┌──

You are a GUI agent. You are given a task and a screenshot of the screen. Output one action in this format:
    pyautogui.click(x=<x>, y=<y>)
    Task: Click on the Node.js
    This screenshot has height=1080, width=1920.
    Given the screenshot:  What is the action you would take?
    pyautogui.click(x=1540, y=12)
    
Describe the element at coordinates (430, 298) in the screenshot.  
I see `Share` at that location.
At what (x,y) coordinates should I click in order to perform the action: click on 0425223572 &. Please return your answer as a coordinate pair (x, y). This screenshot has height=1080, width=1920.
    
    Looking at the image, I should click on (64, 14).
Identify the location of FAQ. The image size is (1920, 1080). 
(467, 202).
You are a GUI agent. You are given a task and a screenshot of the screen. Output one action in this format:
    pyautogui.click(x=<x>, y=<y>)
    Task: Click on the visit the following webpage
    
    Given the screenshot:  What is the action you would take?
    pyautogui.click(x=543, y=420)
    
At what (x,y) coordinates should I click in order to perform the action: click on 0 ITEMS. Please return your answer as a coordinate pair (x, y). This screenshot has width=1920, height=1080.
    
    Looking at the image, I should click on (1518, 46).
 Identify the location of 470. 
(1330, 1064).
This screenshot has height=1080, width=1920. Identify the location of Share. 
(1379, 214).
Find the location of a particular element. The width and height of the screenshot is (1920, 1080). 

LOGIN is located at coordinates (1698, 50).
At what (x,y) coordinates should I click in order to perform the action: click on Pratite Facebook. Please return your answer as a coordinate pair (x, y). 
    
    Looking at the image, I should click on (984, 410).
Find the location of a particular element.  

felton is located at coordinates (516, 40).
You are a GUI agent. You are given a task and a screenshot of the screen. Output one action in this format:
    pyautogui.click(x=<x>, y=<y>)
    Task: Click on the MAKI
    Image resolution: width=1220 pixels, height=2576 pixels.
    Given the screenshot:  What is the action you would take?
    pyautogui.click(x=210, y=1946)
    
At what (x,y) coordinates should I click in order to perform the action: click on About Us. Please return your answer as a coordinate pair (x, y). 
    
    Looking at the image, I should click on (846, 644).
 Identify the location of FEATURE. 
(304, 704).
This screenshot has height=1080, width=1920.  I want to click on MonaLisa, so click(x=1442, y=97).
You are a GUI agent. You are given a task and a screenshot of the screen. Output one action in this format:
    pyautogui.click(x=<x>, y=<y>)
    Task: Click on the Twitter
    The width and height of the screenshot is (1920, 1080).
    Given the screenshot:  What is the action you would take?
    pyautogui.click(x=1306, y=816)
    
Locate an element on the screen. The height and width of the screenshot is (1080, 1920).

└──

[Exercise prompt]:
Write out the stretch of the records from the line containing "Find the location of a particular element. The" through the line containing "pyautogui.click(x=1306, y=816)", changing "About Us" to "Contact Us" and leaving everything else as it is.

[Complete answer]:
Find the location of a particular element. The width and height of the screenshot is (1920, 1080). 

LOGIN is located at coordinates (1698, 50).
At what (x,y) coordinates should I click in order to perform the action: click on Pratite Facebook. Please return your answer as a coordinate pair (x, y). 
    
    Looking at the image, I should click on (984, 410).
Find the location of a particular element.  

felton is located at coordinates (516, 40).
You are a GUI agent. You are given a task and a screenshot of the screen. Output one action in this format:
    pyautogui.click(x=<x>, y=<y>)
    Task: Click on the MAKI
    Image resolution: width=1220 pixels, height=2576 pixels.
    Given the screenshot:  What is the action you would take?
    pyautogui.click(x=210, y=1946)
    
At what (x,y) coordinates should I click in order to perform the action: click on Contact Us. Please return your answer as a coordinate pair (x, y). 
    
    Looking at the image, I should click on (846, 644).
 Identify the location of FEATURE. 
(304, 704).
This screenshot has height=1080, width=1920.  I want to click on MonaLisa, so click(x=1442, y=97).
You are a GUI agent. You are given a task and a screenshot of the screen. Output one action in this format:
    pyautogui.click(x=<x>, y=<y>)
    Task: Click on the Twitter
    The width and height of the screenshot is (1920, 1080).
    Given the screenshot:  What is the action you would take?
    pyautogui.click(x=1306, y=816)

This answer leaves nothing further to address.